David Cicilline headshot
Rep. David Cicilline (D-RI)

Rep. David Cicilline (D-RI) has introduced a resolution to re-establish a Permanent Select Committee on Aging in the U.S. House of Representatives more than 25 years after the committee disbanded amid budgetary woes.

Under H. Res. 821, introduced Jan. 30, the committee would not have legislative jurisdiction but would:

  • Study long-term care, housing, health (including medical research), income maintenance, poverty, welfare, employment, education, recreation and other issues affecting older adults;
  • Encourage the development of public and private programs and policies that help older Americans fully participate in “national life” and contribute to a better quality of life for all Americans;
  • Develop policies to encourage the coordination of public and private programs to address issues related to aging; and
  • Review aging-related program and policy recommendations from the president and the White House Conference on Aging.

The resolution has been submitted to the Rules Committee for markup before potentially being considered by the full House.

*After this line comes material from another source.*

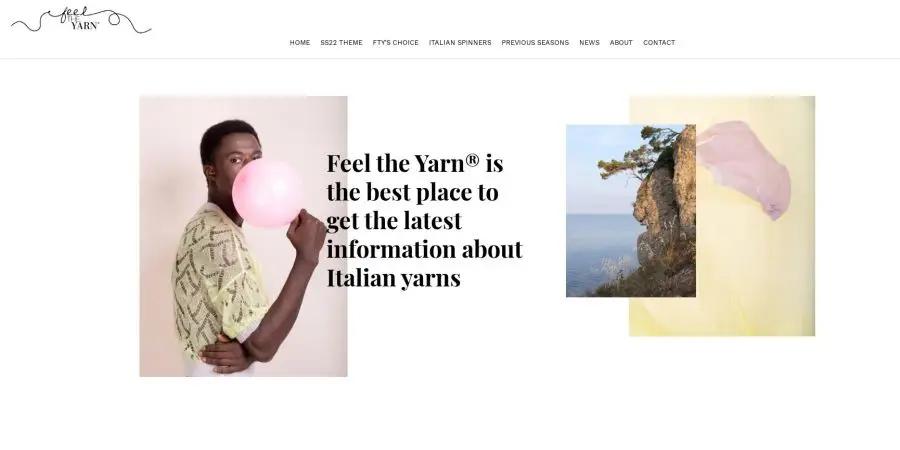Click the seaside cliff photograph

(631, 211)
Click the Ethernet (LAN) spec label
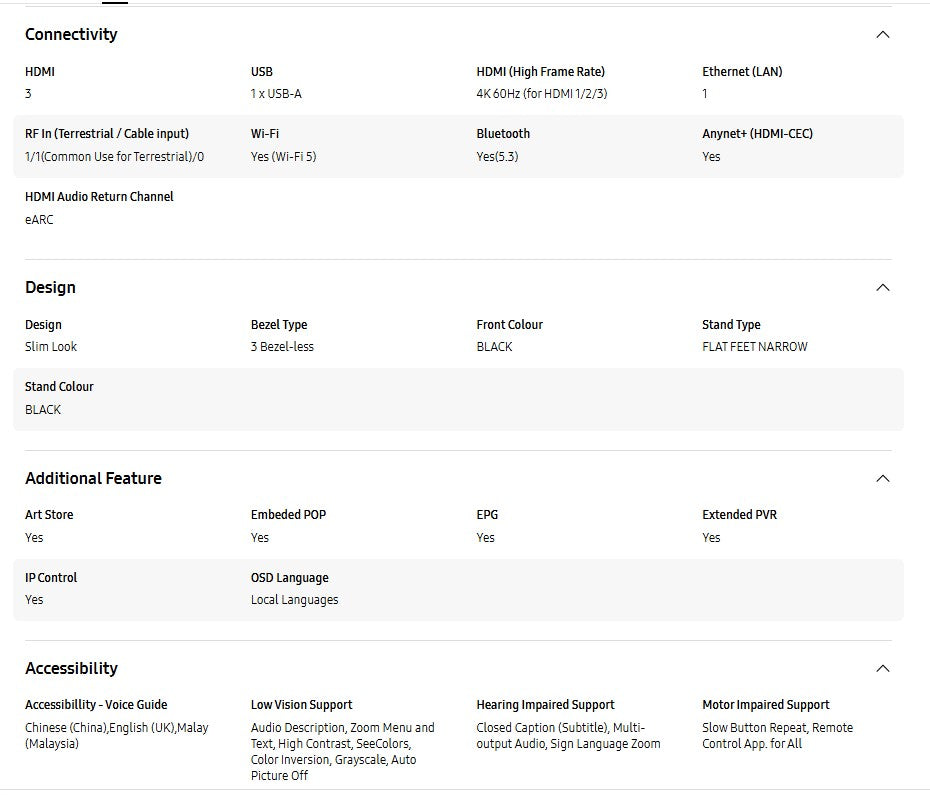This screenshot has width=930, height=795. [x=742, y=72]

The previous House Aging Committee was active from 1974 to 1993 and during that time brought attention to elder abuse, helped increase home care benefits for older adults and helped establish research and care centers for Alzheimer’s disease, among other accomplishments, according to Woonsocket (RI) Call columnist Herb Weiss.

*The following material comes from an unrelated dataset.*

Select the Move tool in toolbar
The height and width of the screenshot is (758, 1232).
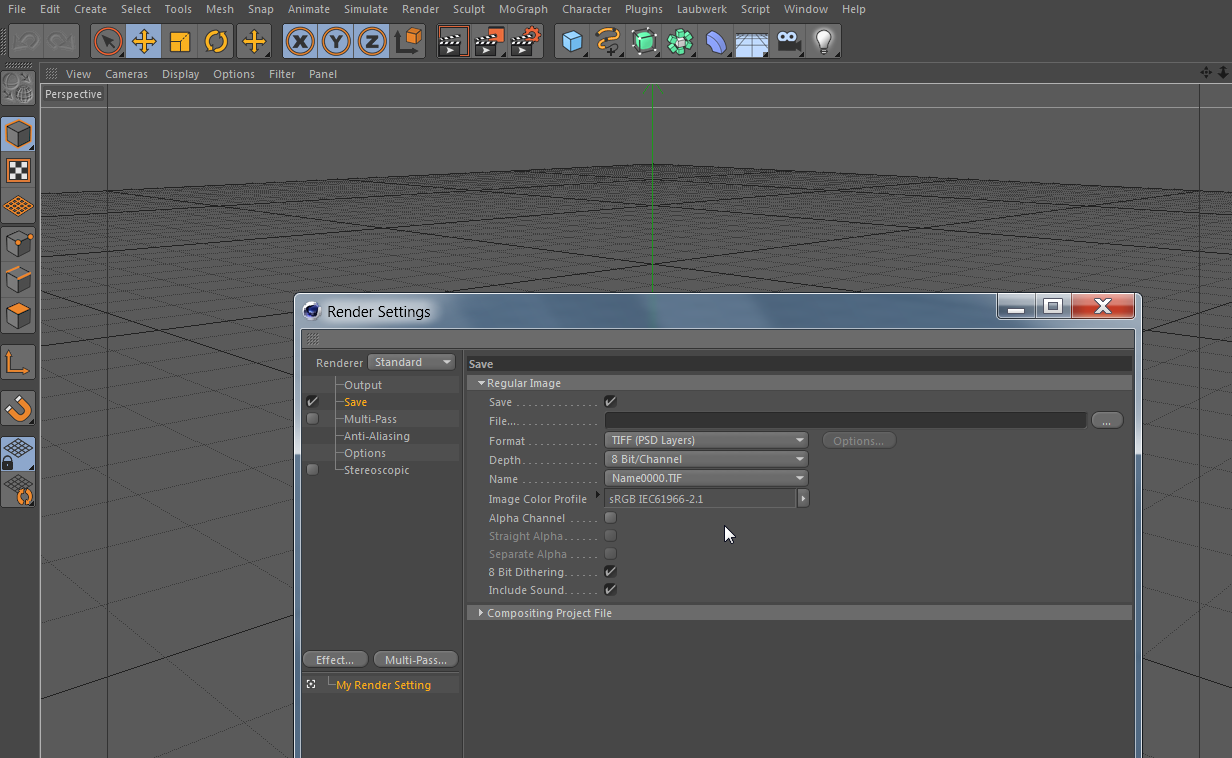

Cicilline, Weiss said, is working to gain support for the committee from lawmakers in both parties as well as advocacy groups such as the Leadership Council on Aging Organizations. LCAO members include LeadingAge, AMDA – The Society for Post-Acute and Long-Term Care Medicine, and several other organizations.

There are existing House standing committees with legislative authority and jurisdiction over aging issues, but Robert Blancato, a staff person serving the committee from 1978 to 1993 and now president of Matz, Blancato and Associates, told Weiss, “We need the specific focus that only a select committee can offer to the myriad of issues related to aging in America.”

Cicilline introduced similar resolutions in 2016 and 2017, but they weren’t successful. He believes chances for passage are greater now because the Democrats control the House, Weiss said.

The Senate has a Special Committee on Aging, currently chaired by Sen. Susan Collins (R-ME), with Sen. Bob Casey (D-PA) serving as ranking member. That committee, which also has no legislative authority, initially was established in 1961 as a temporary committee and became a permanent one in 1977.